Oh que le ciel sera propre et pur au-dessus
De notre absence et le temps
Nulle part n’aura d’horloge
Il fera beau
Beau de cette beauté sans pair
Où rien n’est peint tout n’est que blancheur
De la toile Beau
de cette beauté sans ride
Et sans nuage Beau
d’une beauté de bouche d’ombre
Beau d’atteindre le bord balbutiant du verre
Aragon, Les chambres
Ce passage dans lequel s’engouffre W. Benjamin — personne ne souhaite parler, même (et surtout) aux plus proches, de ses projets les plus essentiels : à cette superstition s’attache le goût d’un secret qui en voile d’autres, plus enfouis encore, et qu’à le révéler, on dissout le projet en même temps que ce qui scellait le secret sous le secret. Non, il ne s’agit pas tant du projet lui-même que de ce qui nous y enchaîne : un désir terrible, inavouable, l’ombre à midi devenue indiscernable de notre corps. Le dire serait ouvrir le gouffre, tirer d’un coup sec — comme un tapis — cette ombre qui seule nous tenait debout.

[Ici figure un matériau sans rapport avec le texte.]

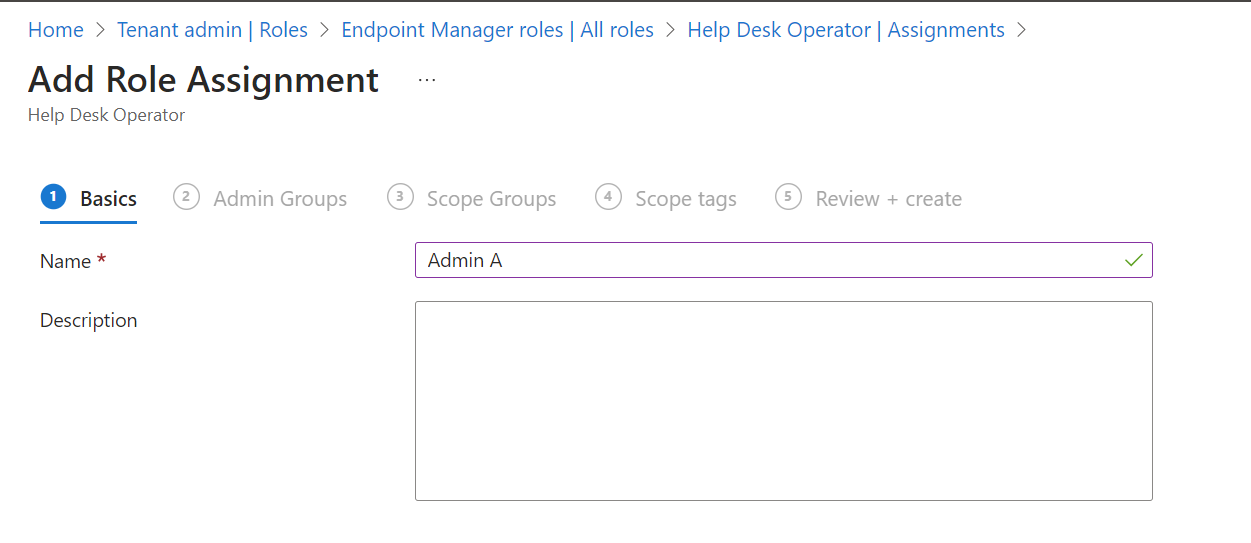
Task: Click the chevron after Home breadcrumb
Action: point(100,30)
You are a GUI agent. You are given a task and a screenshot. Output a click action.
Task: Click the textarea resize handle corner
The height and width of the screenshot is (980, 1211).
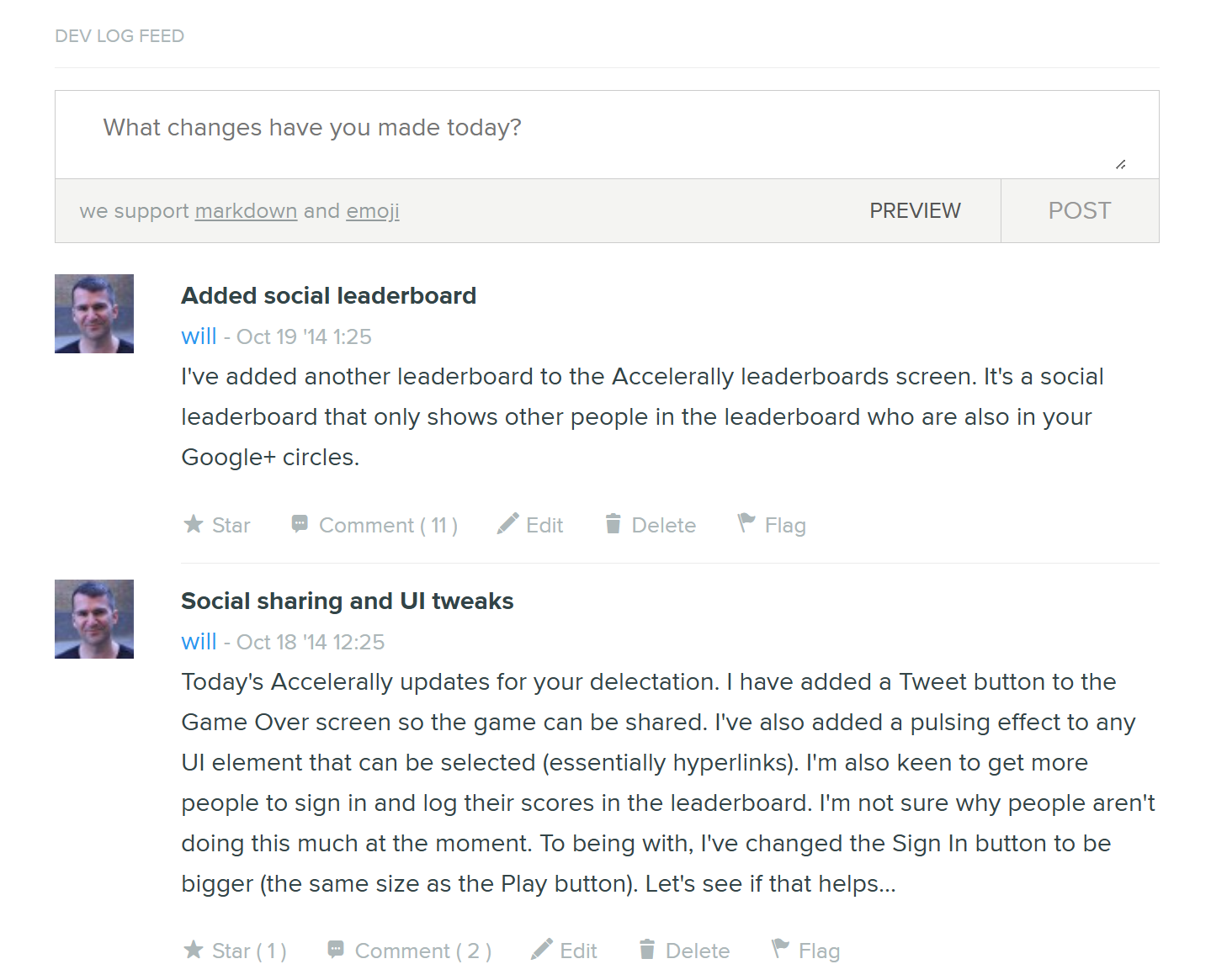click(x=1121, y=165)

La vieille femme, tout près de moi, à son amie : « Alors moi, soit on ne me reconnaît pas, soit on me confond. » — la tristesse déchirante de sa voix, et le rire irrépressible de son amie.
Ne plus lire le journal qu’écœuré ; devant le rire gras de l’époque, cette comédie affreuse — comme si la tragédie n’était plus jouée que par des acteurs de boulevard.